Re: [PATCH v2 04/27] drm/i915/gvt: Incorporate KVM memslot info into check for 2MiB GTT entry

Yan Zhao <yan.y.zhao@xxxxxxxxx> · Tue, 14 Mar 2023 11:09:20 +0800

On Fri, Mar 10, 2023 at 04:22:35PM -0800, Sean Christopherson wrote:
> Honor KVM's max allowed page size when determining whether or not a 2MiB
> GTT shadow page can be created for the guest.  Querying KVM's max allowed
> size is somewhat odd as there's no strict requirement that KVM's memslots
> and VFIO's mappings are configured with the same gfn=>hva mapping, but
> the check will be accurate if userspace wants to have a functional guest,
> and at the very least checking KVM's memslots guarantees that the entire
> 2MiB range has been exposed to the guest.
>
hi Sean,
I remember in our last discussion, the conclusion was that
we can safely just use VFIO ABI (which is intel_gvt_dma_map_guest_page()
introduced in patch 7) to check max mapping size. [1][2]

"Though checking kvm_page_track_max_mapping_level() is also fine, it makes DMA
mapping size unnecessarily smaller."
This is especially true when the guest page is page tracked by kvm internally
for nested VMs, but is not page tracked by kvmgt as ppgtt page table pages.
kvmgt is ok to map those pages as huge when 4k is returned in
kvm_page_track_max_mapping_level() for this reason. 

"I'm totally fine if KVMGT's ABI is that VFIO is the source of truth for mappings
and permissions, and that the only requirement for KVM memslots is that GTT page
tables need to be visible in KVM's memslots.  But if that's the ABI, then
intel_gvt_is_valid_gfn() should be probing VFIO, not KVM (commit cc753fbe1ac4
("drm/i915/gvt: validate gfn before set shadow page entry").
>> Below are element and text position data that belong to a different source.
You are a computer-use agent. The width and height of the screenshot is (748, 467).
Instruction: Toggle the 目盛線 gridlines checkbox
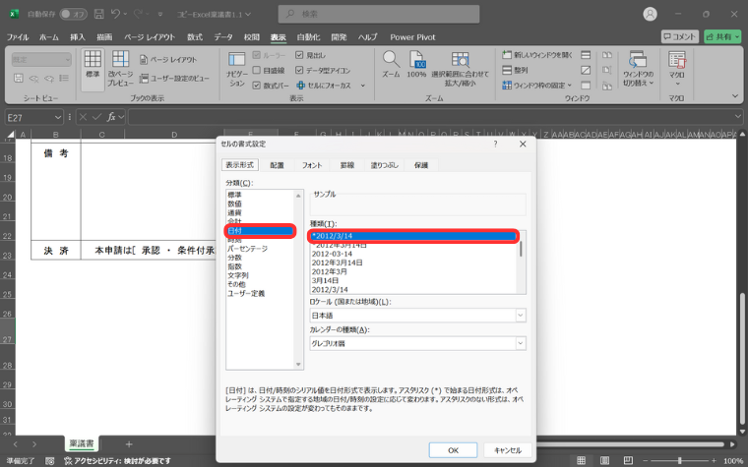click(x=256, y=71)
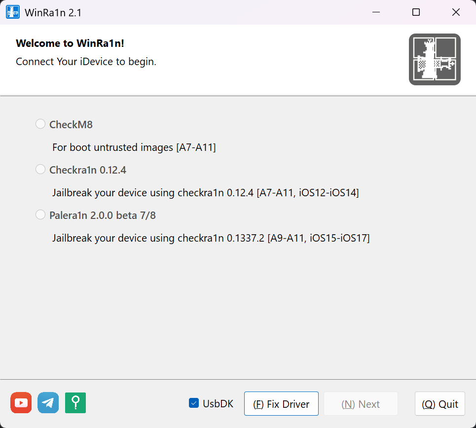The height and width of the screenshot is (428, 476).
Task: Quit the application with the Quit button
Action: 440,404
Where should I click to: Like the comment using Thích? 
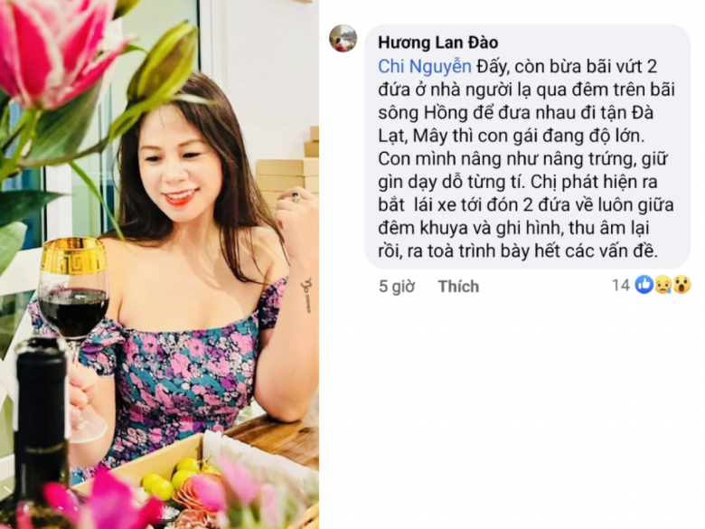point(458,286)
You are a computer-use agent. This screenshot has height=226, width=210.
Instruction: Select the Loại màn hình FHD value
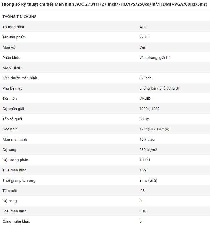[143, 211]
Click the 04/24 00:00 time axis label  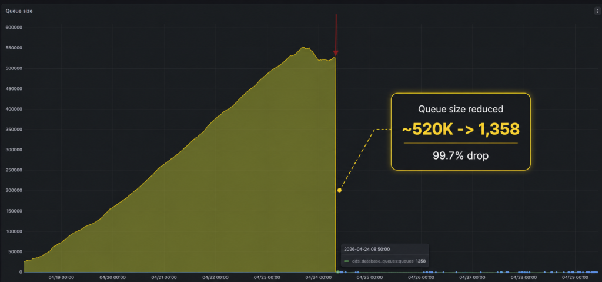(318, 277)
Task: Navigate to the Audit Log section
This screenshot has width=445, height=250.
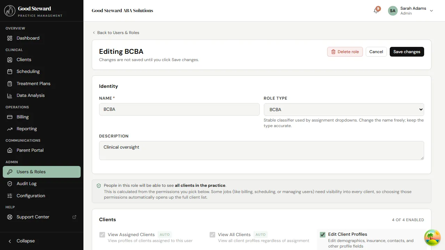Action: tap(26, 183)
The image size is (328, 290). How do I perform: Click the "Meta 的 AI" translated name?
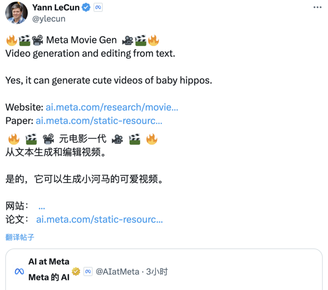pyautogui.click(x=49, y=277)
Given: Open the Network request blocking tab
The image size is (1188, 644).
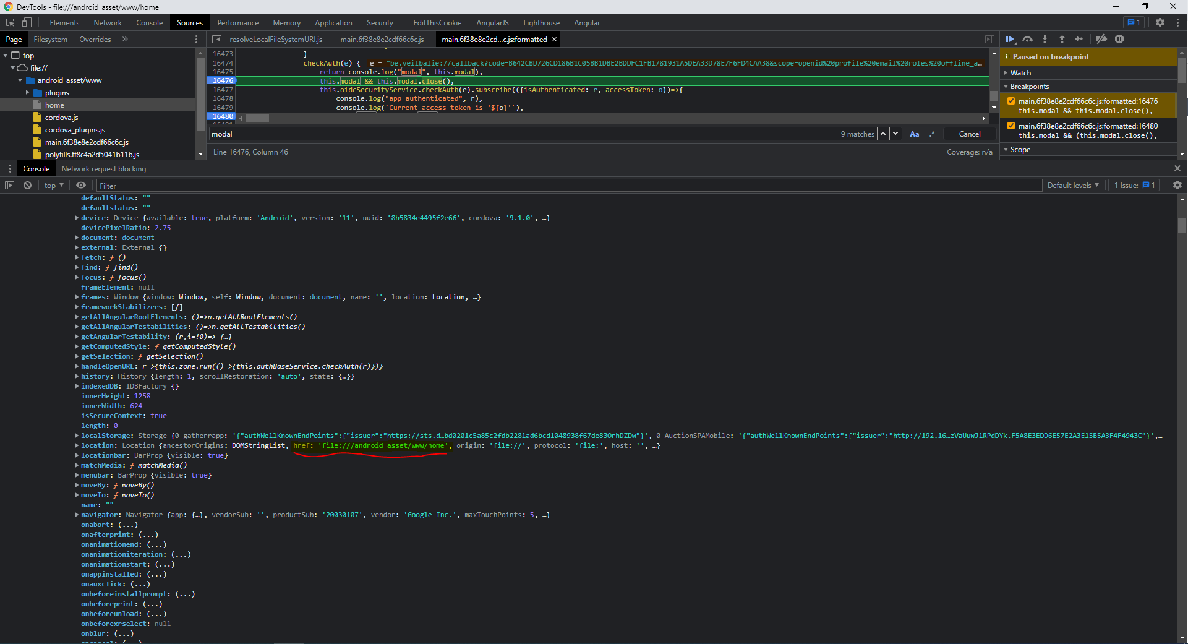Looking at the screenshot, I should point(104,168).
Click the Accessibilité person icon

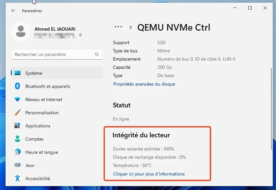[18, 178]
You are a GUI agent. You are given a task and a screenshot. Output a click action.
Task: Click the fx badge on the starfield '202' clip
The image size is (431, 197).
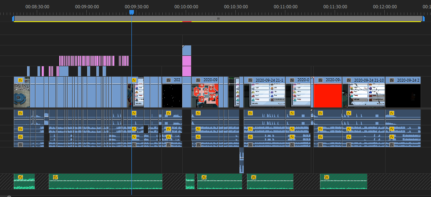click(x=168, y=80)
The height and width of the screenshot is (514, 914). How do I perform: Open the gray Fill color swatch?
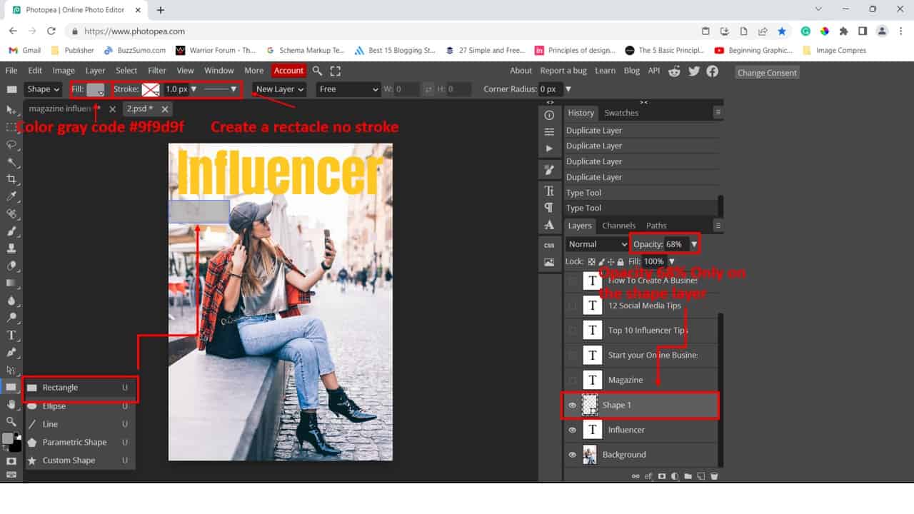click(95, 89)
In other words, pick either VFIO or KVM.  Checking that X is valid according to
KVM and then mapping X through VFIO is confusing and makes assumptions about how
userspace configures KVM and VFIO.  It works because QEMU always configures KVM
and VFIO as expected, but IMO it's unnecessarily fragile and again confusing for
unaware readers because the code is technically flawed.
"

[1] https://lore.kernel.org/all/Y7Y+759IN2DH5h3h@xxxxxxxxxxxxxxxxxxxxxxxxx/
[2] https://lore.kernel.org/all/Y7cLkLUMCy+XLRwm@xxxxxxxxxx/

> Note, KVM may also restrict the mapping size for reasons that aren't
> relevant to KVMGT, e.g. for KVM's iTLB multi-hit workaround or if the gfn
> is write-tracked (KVM's write-tracking only handles writes from vCPUs).
> However, such scenarios are unlikely to occur with a well-behaved guest,
> and at worst will result in sub-optimal performance.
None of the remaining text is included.